High demand for exclusive and original programming has pumped up costs to a level that means most streaming services will not be profitable for several years. Even Disney+ is not expecting to be profitable until fiscal year 2024, says S&P.

To that end, expect to see more SVODs rolling out ad-supported tiers, as HBO Max did last June.

Return To the Big Screen

After a challenging 2020 and 2021, S&P expects recovery to ramp up in 2022 as markets will be fully opened and studios are intending to release films that had been delayed as well as new films shot in 2020 and 2021.
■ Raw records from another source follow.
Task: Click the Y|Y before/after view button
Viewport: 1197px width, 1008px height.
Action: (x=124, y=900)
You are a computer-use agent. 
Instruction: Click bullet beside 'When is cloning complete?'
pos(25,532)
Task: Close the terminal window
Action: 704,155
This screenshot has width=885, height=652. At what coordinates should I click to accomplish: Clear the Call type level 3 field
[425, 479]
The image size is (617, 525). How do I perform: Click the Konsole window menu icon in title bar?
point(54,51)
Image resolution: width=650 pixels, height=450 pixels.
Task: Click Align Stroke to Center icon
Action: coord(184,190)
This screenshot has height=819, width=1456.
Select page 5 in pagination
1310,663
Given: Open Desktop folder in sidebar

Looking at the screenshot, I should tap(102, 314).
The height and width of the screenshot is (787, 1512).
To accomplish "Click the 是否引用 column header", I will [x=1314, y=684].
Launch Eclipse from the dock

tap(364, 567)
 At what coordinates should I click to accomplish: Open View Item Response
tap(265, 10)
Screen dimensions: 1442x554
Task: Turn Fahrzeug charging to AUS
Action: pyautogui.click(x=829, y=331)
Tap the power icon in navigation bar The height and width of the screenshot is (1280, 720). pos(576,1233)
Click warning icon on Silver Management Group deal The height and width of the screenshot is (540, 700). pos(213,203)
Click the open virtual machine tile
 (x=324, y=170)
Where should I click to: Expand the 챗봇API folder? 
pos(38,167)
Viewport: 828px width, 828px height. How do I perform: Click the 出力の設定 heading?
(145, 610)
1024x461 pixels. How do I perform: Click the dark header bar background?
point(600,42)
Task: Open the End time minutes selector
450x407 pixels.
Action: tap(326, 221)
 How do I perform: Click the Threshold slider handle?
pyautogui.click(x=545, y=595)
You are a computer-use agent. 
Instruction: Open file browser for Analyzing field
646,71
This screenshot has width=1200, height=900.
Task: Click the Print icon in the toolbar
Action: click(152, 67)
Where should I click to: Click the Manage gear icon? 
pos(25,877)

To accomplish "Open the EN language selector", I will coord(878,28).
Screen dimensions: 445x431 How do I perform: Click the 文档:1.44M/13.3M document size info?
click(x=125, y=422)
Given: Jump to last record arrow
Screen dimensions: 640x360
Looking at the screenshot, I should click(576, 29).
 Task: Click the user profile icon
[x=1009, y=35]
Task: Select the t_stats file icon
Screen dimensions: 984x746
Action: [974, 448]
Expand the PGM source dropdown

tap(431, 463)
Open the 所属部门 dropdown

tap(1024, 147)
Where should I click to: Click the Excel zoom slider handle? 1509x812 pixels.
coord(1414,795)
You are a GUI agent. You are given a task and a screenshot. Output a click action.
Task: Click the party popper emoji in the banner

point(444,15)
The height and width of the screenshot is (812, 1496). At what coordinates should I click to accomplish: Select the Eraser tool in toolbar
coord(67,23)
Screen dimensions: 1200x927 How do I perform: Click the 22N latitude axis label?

That major studios are committing to an exclusive theatrical window, albeit a shorter one, should also help in boosting 2022 box office. Walt Disney has moved away from a day-and-date release on Disney+ at a premium price and opted for a 45-day theatrical window. The 206.2 million in domestic box office gross through October of Shang-Chi and the Legend of the Ten Rings at the seems to support this move.

All in, S&P estimates $10.1 billion in 2022 box office revenue with 1.06 billion admissions. A full box office recovery is expected by 2023 with an estimated $11.52 billion and 1.19 billion admissions. That’s in contrast to just $2.18 billion of domestic box office in 2020, and an estimated total of $3.29 billion in 2021.